Task details:
A single number is the whole answer: the tally of lines in the data below that include the word "size".

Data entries
============
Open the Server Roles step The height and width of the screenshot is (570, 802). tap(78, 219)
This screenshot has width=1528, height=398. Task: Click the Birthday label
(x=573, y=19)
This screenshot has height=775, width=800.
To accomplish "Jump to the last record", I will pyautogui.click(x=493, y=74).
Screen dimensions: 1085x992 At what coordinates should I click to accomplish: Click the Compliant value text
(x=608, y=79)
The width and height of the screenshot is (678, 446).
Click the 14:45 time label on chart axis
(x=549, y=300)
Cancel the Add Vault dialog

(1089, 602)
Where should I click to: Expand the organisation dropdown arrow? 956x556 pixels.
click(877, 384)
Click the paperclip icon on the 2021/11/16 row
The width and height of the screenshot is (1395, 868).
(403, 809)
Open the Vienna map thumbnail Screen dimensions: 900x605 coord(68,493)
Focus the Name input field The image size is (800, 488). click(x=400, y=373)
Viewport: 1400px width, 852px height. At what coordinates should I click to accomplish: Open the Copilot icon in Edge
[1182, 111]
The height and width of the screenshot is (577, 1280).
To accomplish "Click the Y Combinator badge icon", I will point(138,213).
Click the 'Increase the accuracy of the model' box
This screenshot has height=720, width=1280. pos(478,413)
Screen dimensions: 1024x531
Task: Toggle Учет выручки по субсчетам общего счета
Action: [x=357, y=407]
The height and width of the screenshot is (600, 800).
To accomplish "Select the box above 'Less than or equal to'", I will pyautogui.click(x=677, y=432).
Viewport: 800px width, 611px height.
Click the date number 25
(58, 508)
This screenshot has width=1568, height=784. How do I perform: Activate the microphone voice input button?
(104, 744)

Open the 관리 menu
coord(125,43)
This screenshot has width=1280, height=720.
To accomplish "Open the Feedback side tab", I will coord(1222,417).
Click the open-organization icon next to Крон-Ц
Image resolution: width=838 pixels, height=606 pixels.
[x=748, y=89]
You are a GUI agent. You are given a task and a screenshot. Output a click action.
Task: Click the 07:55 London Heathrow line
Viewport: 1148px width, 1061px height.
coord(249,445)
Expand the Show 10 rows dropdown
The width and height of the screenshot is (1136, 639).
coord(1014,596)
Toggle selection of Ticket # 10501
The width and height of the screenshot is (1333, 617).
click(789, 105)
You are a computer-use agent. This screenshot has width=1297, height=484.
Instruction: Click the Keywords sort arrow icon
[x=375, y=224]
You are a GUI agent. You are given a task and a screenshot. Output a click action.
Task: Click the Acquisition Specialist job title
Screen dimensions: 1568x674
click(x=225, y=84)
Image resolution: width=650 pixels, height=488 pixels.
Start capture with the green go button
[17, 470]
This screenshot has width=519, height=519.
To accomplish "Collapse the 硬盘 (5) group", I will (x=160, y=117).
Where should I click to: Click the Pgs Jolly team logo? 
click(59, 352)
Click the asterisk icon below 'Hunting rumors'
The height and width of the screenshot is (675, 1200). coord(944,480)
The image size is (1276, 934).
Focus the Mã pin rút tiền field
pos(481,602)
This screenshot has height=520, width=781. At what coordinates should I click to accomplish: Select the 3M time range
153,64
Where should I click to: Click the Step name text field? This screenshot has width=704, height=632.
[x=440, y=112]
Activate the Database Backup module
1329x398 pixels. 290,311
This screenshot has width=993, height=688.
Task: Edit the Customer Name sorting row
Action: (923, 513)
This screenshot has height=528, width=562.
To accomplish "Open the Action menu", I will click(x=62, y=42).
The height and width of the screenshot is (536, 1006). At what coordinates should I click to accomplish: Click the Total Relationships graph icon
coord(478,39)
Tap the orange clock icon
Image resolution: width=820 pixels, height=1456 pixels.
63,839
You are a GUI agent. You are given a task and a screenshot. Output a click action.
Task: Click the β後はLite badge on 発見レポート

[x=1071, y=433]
============
The answer:
2